BioWorld International Correspondent

BORNHEIM, Germany Cellzome AG and MDS Proteomics Inc. scientists each published last week in Nature drafts of maps recording protein interaction pathways inside yeast cells.

Cellzome, of Heidelberg, Germany, expects its maps to enable researchers to more fully assess the roles of individual proteins in biology and provide for a more comprehensive approach in choosing targets for drug discovery, Cellzome’s vice president of biology, Giulio Superti-Furga, said in a prepared statement.

MDS, of Toronto, said it developed and industrialized new ways to look at human cells in action, gaining novel insights into the disease process and potentially leading to faster drug development.

Cellzome researchers in their paper were joined by scientists from the Heidelberg-based European Molecular Biology Laboratory (EMBL) and the French National Research Centers’ molecular genetics center, of Gif sur Yvette.

Cellzome intends to find new drug targets by identifying complexes of proteins. The company recovers protein complexes inside the cell by attaching tags to bait proteins of interest, purifies them by chromatography, and then analyzes them by mass chromatography. The underlying technology was developed at nearby EMBL, which spun off Cellzome in May 2000.

The map created by Cellzome and its academic partners characterizes the function and interactions of 1,440 yeast proteins comprising 232 protein complexes, which directly affect biological activity, the company said.

“These maps will enable researchers to more fully assess the roles of individual proteins in biology and provide for a more comprehensive approach in choosing targets for drug discovery,” Superti-Furga said.

Superti-Furga told BioWorld International that information from the yeast protein map is expected to be useful for understanding human cell physiology. “We have used proteins as baits for fishing [protein complexes], which were equivalents to human proteins. The complexes we found were actually enriched [with proteins showing equivalence] with human proteins.”

Thus, proteins were found that are conserved between human and yeast cells, Superti-Furga said.

“All basic cellular functions are conserved in human and yeast, [for example] the duplication of DNA, duplication of cellular organelles, growing of cells,” he said. “Using this yeast study as a scaffold, we already have a first idea of how basic cellular functions are organized in protein complexes in human cells.”

The researchers found 231 novel proteins of unknown function. They drew conclusions on the proteins’ functions from the proteins’ neighborhoods in the complexes they are associated with. If an unknown protein is found, for example, in “part of a complex of proteins, the majority of which are known to be involved in DNA repair, then by the concept of guilt by association’ the chance is very high that the novel protein has something to do with DNA repair,” Superti-Furga said.
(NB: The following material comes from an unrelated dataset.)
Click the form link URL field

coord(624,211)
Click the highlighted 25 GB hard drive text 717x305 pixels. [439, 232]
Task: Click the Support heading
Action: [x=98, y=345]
For the company’s internal programs, the maps are of great value as guides for scouting the human proteome, Superti-Furga said.

MDS researchers in Toronto and Odense, Denmark, worked with academic partners from Toronto-based Mount Sinai Hospital.

Their findings included more than 3,617 interactions involving nearly 1,578 different proteins fished by 725 yeast bait proteins.

MDS said it plans to share its research capability with its partners. In its internal programs MDS plans to identify 1,000 new drug targets over the next five years. As a demonstration of its platform the company completed a pilot project to a yeast model organism and successfully identified 531 proteins of unknown function, the company said.

Anuj Kumar and Michael Snyder, of Yale University’s department of molecular, cellular and developmental biology, commented on the Cellzome and MDS papers in the Jan. 10, 2002, Nature, calling the companies’ approach “clearly powerful.” But they also said it had drawbacks as both groups found a significant number of false-positive interactions, while failing to identify many known associations.

They said that the whole set of protein interactions in yeast currently is far from being known. Up to 11,000 protein interactions in yeast are reported so far, but given that each protein in yeast interacts with five others, the set of protein interactions in yeast should encompass some 30,000, many of which change during the lifetime of the organism, they wrote.